こうした事態を防ぐには、抵抗感をなくすことが大切です。子どもに「歯磨き=楽しい時間」「歯磨き=怖くないもの」として捉えてもらえるようなコツを以下にまとめました。

【子どもに仕上げ磨きを嫌がられないコツの例】

  • 一緒に歯磨きをする
  • 歯磨き中に歌を歌ってあげる
  • 歯磨き中に好きなテレビや動画を見せる
  • 歯磨きが終わったら大げさなくらいほめる
  • 人形やぬいぐるみで実演する
  • 普段から口元を触って口内を触れられることに慣れさせる
このように、歯磨きを親子の楽しいコミュニケーションの時間や成功体験の場としていくようにしましょう。そうすることで、子どもが歯磨きにポジティブなイメージを持ち、自分から進んで歯磨きをするように導くことができます。

【NG】子供が歯磨きを嫌がる行動

無理に仕上げ磨きをせまらない

子どもが歯磨きを嫌がることは多いです。しかし、子どもをむし歯から守り、毎日の歯磨き習慣を身につけさせることは今後の人生において非常に重要です。そのため、子どもに嫌がられてもあきらめず、根気強く仕上げ磨きを続けましょう。ただし、泣いたり暴れたりするなど、極端に嫌がる時は、無理に仕上げ磨きを迫らないようにしましょう。さらに嫌がる原因になってしまいます。

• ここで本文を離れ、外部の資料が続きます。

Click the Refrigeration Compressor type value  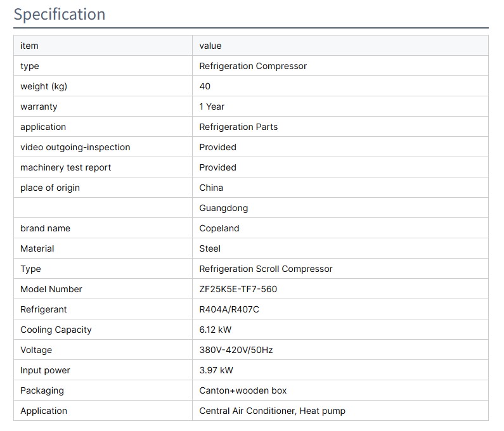coord(253,66)
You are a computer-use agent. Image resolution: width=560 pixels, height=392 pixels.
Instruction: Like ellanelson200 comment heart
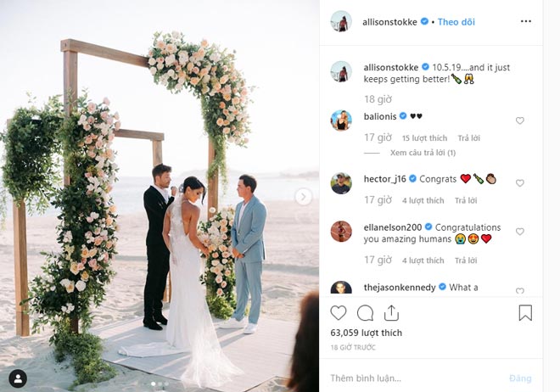point(519,232)
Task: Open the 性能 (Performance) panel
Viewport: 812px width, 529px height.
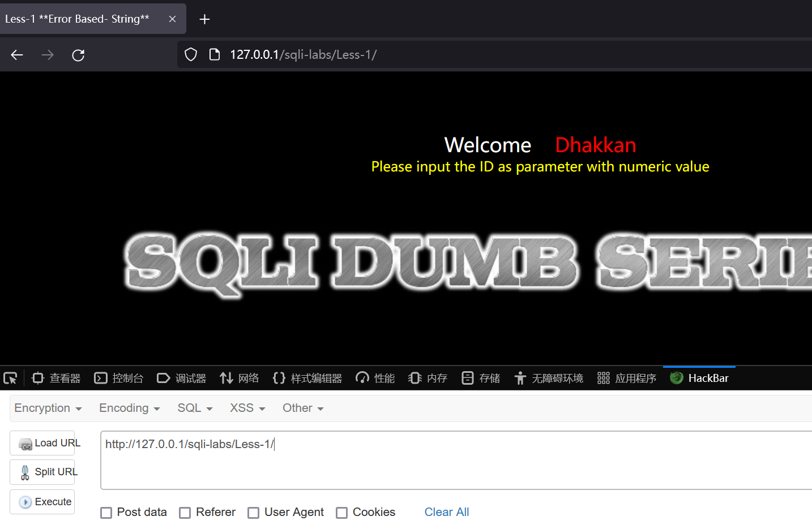Action: [375, 377]
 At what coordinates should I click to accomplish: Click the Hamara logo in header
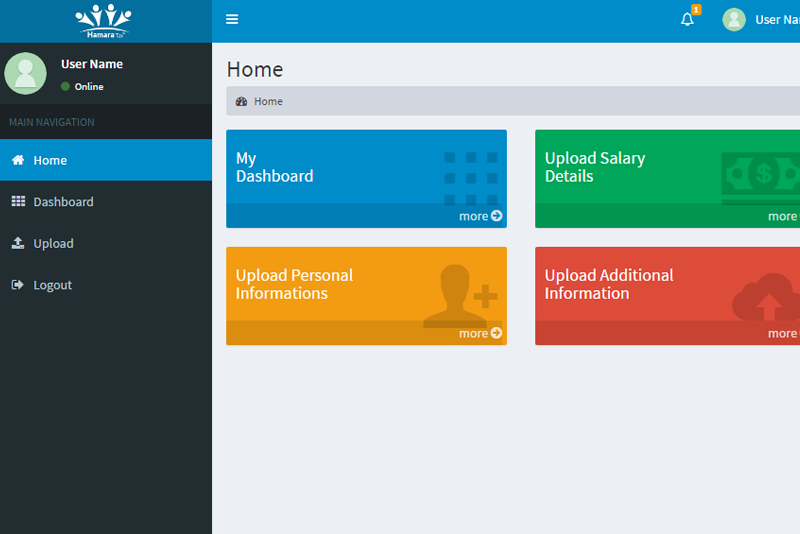point(103,20)

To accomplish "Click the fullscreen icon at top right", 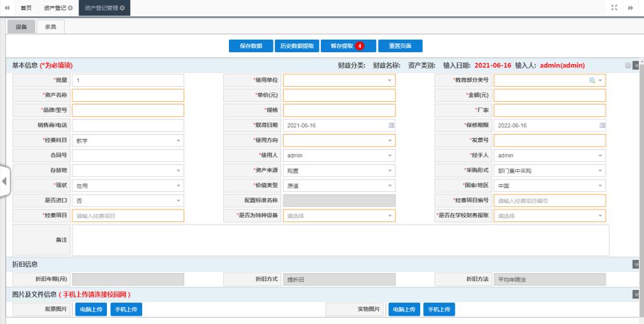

子どもを一度落ち着かせてから、再度チャレンジしてみましょう。一度に終わらせず休みながら少しずつ進めるのがおすすめです。

怒らない

仕上げ磨きを子どもに嫌がられると、保護者としてはつい怒りたくなることもあるでしょう。しかし、怒るのは逆効果です。怒られることで、歯磨きを、より嫌なものと感じるようになってしまいます。子どもが歯磨きを嫌がる場合は、保護者は泣くまねをして悲しい気持ちを表現したり、落ち着いて説得したりと、怒る以外のアプローチをしましょう。

力強くしない、痛くしない

子どもの口内はとてもデリケートです。「爪を当てない」「頬を強く引っ張りすぎない」「歯ブラシに力を込めすぎない」など、力強くしない、痛くしないことが大切です。子どもに痛みを感じさせると、歯磨きへの苦手意識がついてしまいます。常に軽い力で優しく、丁寧に磨くことを心がけましょう。

正しい仕上げ磨きで子どもの歯を守りましょう

まだ自分でうまく歯を磨けない子どもにとって、仕上げ磨きはむし歯予防のためにとても重要です。本記事で紹介したポイントを参考に、子どもが自分で歯磨きができるようになるまで根気強くサポートしてあげてください。